Il mio consiglio principale è quello di andare a vedere “Tolo Tolo” come se fosse il film di un nuovo regista, giovane, impegnato, provocatorio e con un leggero senso dell’umorismo. Dimentichiamoci che in realtà il film sia diretto da Zalone e da lui interpretato. La pellicola non è così solida come le precedenti e non fa ridere: ci sono quattro o cinque situazioni divertenti, ma per il resto, rassegniamoci, non è un film umoristico. Il che ci fa davvero capire quanto forte e fuorviante possa essere la macchina del marketing. Saranno state presenti in sala frotte di adolescenti secondo me pronti a sbellicarsi e vogliosi di uscire per rifare il verso di qualcuno che batte i pugni sul tavolo per far finta di timbrare, per fare ginnastica sulla pompa di benzina o per suggerire alla  maestra di abbassare i voti al proprio figlio. No, questa volta, non rimarranno in mente scene così esilaranti, ma forse solo la canzone “Immigrato”, peraltro molto ben trasmessa da tutte le radio. E qui il primo dilemma: ma perché il trailer è così fuorviante? Nessuna scena del trailer appartiene al film, nessuna. Ci si aspetta un film girato in Italia, invece è praticamente tutto girato in Africa. Lo trovo scorretto.

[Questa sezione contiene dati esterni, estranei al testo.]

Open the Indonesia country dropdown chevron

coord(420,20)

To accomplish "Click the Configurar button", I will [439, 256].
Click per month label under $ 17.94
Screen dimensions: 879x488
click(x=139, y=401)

Ma appunto, di che parla "Tolo Tolo"?
Storpiatura delle parole “Solo solo”, racconta di un italiano, superficiale, ignorante e arrogante, che pensa che in Italia dopotutto non si stia meglio che in Africa. Dopo aver indebitato l’intero parentado, Checco si reca a lavorare in un villaggio vacanze africano che viene assediato dai terroristi. Checco e il suo amico Oumar sono costretti a scappare e da clandestini fuggire per trovare rifugio in un Paese (speranzosamente non l’Italia, frustrata da tasse e burocrazia, ma magari nel favoloso Liechtenstein… sogno che non si avvera…) che li faccia vivere da esseri umani. Il film racconta questo viaggio.
È un film migliorabile e perfettibile, un po’ confuso, non rimarrà nella storia, il finale è uno dei più brutti che io ricordi, ma resto convinta che sia un film da vedere. Perché è attuale, perché ci spinge a guardare ostinatamente in direzioni verso le quali spesso volgiamo il capo. La risata c’è raramente e quando la fai ti senti quasi in colpa (ridere quando si parla della condizione di immigrati è di per sé un paradosso). L’umorismo qui viene sacrificato dall’urgenza della narrazione: il nostro Paese, interessato ai dané, alle tasse, all’Iva (nel film è un incubo), non si rende conto di come sia la situazione in Africa, dove gli abitanti non hanno di che mangiare, passano la giornata a pensare di non essere ammazzati e compiono traversate allucinanti per arrivare da noi che li odiamo e nella maggior parte dei casi li accogliamo con cartelli razzisti. Il mood è troppo leggero? È a volte politicamente scorretto? Non è sovranista? È troppo buonista? Chi se ne importa. Se alla fine almeno uno di quei tanti adolescenti che ho visto in sala ripenserà nei giorni successivi a un momento del film, i soldi del biglietto saranno ampiamente ricompensati.
E voi che cosa ne pensate? L'avete visto? Lo andrete a vedere?